Saved data entries:
──────

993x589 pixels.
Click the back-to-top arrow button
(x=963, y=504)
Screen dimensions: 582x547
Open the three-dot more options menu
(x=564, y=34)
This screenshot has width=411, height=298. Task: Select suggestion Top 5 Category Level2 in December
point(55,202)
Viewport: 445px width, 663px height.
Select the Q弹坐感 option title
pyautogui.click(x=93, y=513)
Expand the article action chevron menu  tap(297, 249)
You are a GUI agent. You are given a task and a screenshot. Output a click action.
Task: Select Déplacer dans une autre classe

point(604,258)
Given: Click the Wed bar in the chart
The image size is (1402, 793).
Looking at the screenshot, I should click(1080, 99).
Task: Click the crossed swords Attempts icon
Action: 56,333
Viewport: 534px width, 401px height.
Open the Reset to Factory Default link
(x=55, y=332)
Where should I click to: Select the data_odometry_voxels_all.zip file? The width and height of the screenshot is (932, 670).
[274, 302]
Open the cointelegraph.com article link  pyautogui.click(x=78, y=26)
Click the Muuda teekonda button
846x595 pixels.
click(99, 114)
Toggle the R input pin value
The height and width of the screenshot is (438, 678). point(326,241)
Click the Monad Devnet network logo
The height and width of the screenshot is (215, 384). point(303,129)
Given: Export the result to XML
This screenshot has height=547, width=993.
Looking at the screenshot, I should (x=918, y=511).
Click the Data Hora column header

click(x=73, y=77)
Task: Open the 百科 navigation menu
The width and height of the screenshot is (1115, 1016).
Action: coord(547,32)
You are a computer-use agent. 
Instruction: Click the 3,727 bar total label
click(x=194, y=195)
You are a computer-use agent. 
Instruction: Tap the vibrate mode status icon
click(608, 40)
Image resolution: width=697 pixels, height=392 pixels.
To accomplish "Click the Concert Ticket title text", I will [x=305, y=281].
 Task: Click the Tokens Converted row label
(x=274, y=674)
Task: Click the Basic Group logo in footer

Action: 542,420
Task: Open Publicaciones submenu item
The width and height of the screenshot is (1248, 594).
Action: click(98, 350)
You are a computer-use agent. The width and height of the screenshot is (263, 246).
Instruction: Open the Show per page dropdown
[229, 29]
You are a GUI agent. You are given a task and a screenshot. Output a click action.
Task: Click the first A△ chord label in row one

──────

Please return every line in the data that includes the string "Viewport".

Viewport: 445px width, 663px height.
Viewport: 534px width, 401px height.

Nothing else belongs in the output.